* _DATA ENTRIES_:
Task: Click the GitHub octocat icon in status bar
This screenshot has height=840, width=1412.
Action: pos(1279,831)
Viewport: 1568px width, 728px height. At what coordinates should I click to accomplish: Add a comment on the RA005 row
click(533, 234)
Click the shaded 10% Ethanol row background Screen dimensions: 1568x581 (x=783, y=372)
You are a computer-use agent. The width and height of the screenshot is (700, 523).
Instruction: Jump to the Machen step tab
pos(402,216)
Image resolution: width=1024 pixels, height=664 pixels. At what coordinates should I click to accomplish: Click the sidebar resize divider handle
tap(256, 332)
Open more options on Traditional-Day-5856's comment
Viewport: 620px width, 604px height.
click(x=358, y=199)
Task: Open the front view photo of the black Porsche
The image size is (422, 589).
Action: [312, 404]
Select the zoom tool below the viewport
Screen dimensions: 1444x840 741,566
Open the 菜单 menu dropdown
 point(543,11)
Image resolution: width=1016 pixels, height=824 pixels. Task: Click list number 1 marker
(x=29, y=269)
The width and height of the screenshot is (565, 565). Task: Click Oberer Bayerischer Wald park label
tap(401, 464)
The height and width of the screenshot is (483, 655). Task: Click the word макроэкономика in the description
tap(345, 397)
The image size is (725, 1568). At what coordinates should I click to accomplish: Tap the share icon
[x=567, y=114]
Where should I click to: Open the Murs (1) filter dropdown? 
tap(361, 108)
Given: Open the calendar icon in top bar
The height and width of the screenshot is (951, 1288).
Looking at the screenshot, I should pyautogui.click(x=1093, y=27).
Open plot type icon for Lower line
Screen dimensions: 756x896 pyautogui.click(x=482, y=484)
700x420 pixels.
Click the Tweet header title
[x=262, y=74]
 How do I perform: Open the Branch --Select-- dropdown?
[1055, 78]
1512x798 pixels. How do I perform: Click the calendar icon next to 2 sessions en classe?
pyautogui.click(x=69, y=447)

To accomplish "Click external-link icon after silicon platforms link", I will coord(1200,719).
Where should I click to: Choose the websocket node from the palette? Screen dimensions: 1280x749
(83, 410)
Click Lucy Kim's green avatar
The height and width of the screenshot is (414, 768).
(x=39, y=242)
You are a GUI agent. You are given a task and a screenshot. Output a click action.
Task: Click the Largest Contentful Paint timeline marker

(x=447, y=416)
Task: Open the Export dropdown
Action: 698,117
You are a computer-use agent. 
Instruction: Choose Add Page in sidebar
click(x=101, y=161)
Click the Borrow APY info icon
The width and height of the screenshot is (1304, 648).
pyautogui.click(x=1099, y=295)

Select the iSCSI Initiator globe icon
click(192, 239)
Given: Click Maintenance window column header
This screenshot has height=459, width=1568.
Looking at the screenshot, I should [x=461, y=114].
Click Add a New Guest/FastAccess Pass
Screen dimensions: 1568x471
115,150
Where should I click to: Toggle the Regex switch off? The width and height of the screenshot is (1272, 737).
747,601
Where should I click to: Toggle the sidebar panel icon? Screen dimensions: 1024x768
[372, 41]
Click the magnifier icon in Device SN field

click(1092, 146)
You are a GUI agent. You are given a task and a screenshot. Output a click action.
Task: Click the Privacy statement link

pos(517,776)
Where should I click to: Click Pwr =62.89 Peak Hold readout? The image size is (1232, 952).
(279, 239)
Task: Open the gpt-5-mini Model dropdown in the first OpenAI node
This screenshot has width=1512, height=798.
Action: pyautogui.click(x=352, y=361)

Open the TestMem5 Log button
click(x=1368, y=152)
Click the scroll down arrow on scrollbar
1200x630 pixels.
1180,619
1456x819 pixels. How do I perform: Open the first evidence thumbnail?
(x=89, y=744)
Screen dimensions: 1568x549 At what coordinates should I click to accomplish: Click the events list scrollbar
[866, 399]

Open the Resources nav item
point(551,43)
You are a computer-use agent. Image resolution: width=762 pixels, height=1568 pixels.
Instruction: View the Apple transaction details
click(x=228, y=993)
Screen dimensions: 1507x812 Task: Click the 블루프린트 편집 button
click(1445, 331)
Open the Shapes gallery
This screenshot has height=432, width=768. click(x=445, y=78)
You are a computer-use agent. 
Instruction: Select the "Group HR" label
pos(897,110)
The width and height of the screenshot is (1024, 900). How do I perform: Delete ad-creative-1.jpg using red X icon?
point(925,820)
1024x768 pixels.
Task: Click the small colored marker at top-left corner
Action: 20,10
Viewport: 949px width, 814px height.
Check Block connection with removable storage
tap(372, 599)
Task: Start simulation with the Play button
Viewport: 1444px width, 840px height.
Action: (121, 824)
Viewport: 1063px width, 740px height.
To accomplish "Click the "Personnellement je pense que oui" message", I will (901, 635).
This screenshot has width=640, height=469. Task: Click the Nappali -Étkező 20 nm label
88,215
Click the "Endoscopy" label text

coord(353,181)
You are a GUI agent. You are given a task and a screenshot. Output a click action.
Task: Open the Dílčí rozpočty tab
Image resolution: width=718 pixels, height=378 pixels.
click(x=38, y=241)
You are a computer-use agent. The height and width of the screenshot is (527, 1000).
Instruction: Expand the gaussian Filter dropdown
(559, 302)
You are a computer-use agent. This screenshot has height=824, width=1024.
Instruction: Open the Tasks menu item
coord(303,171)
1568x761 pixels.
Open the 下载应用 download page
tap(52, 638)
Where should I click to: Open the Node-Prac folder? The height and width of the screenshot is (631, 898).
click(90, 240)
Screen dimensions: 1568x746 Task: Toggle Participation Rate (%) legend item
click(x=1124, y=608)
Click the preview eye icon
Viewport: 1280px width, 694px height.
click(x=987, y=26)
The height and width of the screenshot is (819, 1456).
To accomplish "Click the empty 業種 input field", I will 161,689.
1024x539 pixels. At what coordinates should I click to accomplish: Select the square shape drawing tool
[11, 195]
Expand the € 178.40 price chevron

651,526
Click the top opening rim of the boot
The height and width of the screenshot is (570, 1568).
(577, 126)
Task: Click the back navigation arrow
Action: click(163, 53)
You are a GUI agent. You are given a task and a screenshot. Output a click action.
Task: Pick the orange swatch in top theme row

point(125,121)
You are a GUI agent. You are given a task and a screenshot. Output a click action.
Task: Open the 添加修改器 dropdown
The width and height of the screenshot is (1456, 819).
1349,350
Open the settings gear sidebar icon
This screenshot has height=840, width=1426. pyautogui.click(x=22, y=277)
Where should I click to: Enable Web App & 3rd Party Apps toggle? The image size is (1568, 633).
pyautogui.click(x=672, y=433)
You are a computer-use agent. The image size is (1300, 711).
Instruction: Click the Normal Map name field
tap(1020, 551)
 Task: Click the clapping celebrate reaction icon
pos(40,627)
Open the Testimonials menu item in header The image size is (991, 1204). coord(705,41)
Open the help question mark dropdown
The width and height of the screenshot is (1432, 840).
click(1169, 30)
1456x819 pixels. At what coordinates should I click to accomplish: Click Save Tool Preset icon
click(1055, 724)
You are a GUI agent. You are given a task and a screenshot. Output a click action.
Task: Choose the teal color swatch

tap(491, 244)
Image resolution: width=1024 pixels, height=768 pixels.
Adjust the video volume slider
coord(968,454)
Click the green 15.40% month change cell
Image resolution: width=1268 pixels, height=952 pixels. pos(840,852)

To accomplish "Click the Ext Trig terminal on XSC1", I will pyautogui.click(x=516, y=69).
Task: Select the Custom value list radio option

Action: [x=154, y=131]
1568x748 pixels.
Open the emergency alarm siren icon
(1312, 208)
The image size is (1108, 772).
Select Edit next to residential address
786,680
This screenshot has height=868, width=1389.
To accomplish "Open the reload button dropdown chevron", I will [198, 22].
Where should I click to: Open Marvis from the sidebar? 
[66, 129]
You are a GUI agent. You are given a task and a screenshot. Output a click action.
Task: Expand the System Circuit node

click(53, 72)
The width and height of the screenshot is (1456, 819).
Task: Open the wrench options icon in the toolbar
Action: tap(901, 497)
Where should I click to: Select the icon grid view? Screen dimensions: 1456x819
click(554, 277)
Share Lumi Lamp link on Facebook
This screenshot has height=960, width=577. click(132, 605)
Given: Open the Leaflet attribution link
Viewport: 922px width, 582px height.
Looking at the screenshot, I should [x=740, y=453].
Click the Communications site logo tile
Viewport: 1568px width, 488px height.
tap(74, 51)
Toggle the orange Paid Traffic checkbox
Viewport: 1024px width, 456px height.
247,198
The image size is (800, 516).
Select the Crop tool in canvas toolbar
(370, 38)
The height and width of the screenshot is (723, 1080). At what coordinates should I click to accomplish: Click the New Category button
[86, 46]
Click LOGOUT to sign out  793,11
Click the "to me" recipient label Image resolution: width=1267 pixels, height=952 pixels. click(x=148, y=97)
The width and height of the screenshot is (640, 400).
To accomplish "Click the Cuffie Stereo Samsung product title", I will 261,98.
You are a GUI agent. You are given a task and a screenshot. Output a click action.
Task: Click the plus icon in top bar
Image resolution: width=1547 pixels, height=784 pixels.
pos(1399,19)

* _WHAT THE EXERCISE ASKS_: Echo the listing above word for word, beginning at its first line and stopping after the line that contains "pos(402,216)".

* _SOLUTION BELOW_:
Task: Click the GitHub octocat icon in status bar
This screenshot has height=840, width=1412.
Action: pos(1279,831)
Viewport: 1568px width, 728px height. At what coordinates should I click to accomplish: Add a comment on the RA005 row
click(533, 234)
Click the shaded 10% Ethanol row background Screen dimensions: 1568x581 (x=783, y=372)
You are a computer-use agent. The width and height of the screenshot is (700, 523).
Instruction: Jump to the Machen step tab
pos(402,216)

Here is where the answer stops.